An immigrant’s story as an entrepreneur and a leader who fought for her dreams and found her life purpose in education.
Marion Carberry, a Jamaican immigrant of Hispanic descent who moved to Queens, New York City, with her family as a teenager, started life in America living the ups and downs typical of immigrants. She got married out of high school and had a daughter, went to college as it was her life’s dream, but due to life situations, she became a college drop out.
“Years later, I was very down and depressed, and on the radio came a commercial of Audrey Cohen College [ACC], currently Metropolitan College of New York, inviting people to come in. I got on the subway and harkened to the call to my future. ACC welcomed me with open arms and ended up enrolling me in the Bachelor of Business Administration program,” remembers Marion.
It was the best decision she made in her life: she loved the personalized attention paid to students, with small classes that allowed students to progress and achieve their goals. She excelled academically and developed her entrepreneurial spirit that years later would be of enormous value in her life.
Immediately after graduating and now a mother of two, Marion enrolled in the school’s MBA program and upon graduation, ACC offered her an opportunity to teach there. She started lecturing for the bachelor program and fell in love with teaching. “Those were two amazing years that I really enjoyed until disaster came and changed everyone’s life in New York City including mine,” she sadly reminisced.
9/11 and how her life changed
The 9/11 terrorist attacks changed America and many people, especially those who lived in New York City at the time. Among those people affected was Marion, who at that moment was at the top of her professional life. She was a college lecturer, corporate office manager for a high-end advertising agency, columnist at several ethnic newspapers and magazines, fundraiser for Liz Holtzman’s comptroller and senate campaigns; later, community activist for her district in Queens, and was a marketing executive that secured major brand sponsorships for community organizations in the music and entertainment industries.
“After the attacks on the World Trade Center, I developed a phobia of going to Manhattan, of riding the subway, crossing the bridges; everything was chaos and the sensation of panic and fear was devastating,” said Marion. Her post-traumatic stress was strong enough to make her change her life, so she decided to leave everything behind.
Marion decided to retreat to Queens and opened a restaurant with the idea of building a Caribbean brand of restaurants and sell franchises to people who wanted to be operators. “That was my thought; however, I got trapped into operating instead of selling even one franchise,” she says. After working 15 hours a day in a kitchen, cooking and serving food for about four years, Marion needed to get back to some semblance of her academic and professional training. It was time to leave that period of her life behind, start over and move to a new vista where she could be Marion again.

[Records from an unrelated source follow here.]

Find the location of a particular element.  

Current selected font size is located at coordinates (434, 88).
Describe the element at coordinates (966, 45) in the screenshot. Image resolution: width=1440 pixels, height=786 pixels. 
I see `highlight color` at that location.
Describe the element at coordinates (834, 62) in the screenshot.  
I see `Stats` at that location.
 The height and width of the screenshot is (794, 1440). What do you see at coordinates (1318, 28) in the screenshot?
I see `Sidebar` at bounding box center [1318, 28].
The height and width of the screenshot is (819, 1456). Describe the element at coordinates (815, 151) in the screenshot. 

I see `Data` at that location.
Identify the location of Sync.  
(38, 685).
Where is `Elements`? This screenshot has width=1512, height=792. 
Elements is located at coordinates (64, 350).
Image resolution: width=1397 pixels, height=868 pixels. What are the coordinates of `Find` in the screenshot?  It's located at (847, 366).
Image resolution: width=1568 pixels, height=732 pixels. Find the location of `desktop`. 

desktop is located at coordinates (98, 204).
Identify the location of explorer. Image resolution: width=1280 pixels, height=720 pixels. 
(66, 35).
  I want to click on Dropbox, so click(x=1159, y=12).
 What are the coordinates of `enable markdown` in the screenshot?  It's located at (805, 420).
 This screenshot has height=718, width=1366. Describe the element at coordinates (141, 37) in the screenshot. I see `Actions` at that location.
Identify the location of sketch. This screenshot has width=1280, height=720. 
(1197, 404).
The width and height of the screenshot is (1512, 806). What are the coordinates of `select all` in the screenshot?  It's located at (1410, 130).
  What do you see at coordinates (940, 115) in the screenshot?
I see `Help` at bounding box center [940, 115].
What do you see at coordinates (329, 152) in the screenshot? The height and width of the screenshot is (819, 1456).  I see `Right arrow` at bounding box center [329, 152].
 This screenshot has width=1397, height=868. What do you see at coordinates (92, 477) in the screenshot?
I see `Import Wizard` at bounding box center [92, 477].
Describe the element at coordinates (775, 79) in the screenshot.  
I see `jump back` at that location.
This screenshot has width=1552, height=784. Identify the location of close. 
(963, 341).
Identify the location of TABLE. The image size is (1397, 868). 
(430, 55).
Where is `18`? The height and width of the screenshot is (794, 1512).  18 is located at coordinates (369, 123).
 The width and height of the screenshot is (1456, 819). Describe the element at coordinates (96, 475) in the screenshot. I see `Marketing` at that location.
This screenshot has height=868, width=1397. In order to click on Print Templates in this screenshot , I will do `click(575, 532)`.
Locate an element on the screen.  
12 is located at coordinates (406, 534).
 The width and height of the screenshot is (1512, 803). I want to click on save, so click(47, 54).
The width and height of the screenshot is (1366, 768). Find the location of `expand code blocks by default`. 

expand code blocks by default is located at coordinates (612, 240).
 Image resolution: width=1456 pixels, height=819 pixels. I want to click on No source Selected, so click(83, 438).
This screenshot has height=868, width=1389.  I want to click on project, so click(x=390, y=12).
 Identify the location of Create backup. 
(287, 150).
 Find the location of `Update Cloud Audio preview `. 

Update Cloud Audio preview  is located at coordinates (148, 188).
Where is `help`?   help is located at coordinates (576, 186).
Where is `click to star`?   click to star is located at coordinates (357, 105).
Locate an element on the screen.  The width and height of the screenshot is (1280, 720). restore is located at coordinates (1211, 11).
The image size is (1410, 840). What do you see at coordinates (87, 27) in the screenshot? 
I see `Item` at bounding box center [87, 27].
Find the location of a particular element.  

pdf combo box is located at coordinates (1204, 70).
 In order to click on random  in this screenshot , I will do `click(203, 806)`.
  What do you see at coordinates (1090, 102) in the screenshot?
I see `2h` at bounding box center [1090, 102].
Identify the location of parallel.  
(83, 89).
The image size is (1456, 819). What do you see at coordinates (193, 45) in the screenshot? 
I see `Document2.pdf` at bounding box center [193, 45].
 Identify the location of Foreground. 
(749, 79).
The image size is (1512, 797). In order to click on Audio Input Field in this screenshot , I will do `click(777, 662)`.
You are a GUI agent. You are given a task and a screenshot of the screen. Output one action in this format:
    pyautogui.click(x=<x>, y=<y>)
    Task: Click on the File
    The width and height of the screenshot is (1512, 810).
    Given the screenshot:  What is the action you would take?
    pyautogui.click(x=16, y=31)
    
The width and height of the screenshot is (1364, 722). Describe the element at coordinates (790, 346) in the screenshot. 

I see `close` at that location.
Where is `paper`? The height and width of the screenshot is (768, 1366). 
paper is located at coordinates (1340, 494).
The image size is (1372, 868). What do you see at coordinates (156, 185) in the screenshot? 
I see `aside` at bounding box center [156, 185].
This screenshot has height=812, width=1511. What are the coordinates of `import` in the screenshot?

Back to her territory: Education
As the leader she is, she turned a crisis into an opportunity and went back to what she knew and was good at: moved to Florida and found a way back to education, where she belonged. She was hired as adjunct faculty, and later dean, for a large vocational school. In a few years, she also became a director of student affairs at several local colleges and universities, an Associate Director of Student Professional Development at Caribbean School of Medicine—all while working as an online professor at the largest U.S. online university. It was during this time that Marion started her second master’s degree in higher education administration.
As dynamic as such a life appears, Marion’s purpose in life was not yet achieved; thus, she decided to link her entrepreneurial spirit with her passion for education, teamed up with an irreplaceable like-minded colleague and opened Piberry Institute, a vocational school where students could get the training needed to quickly enter the workforce upon graduation.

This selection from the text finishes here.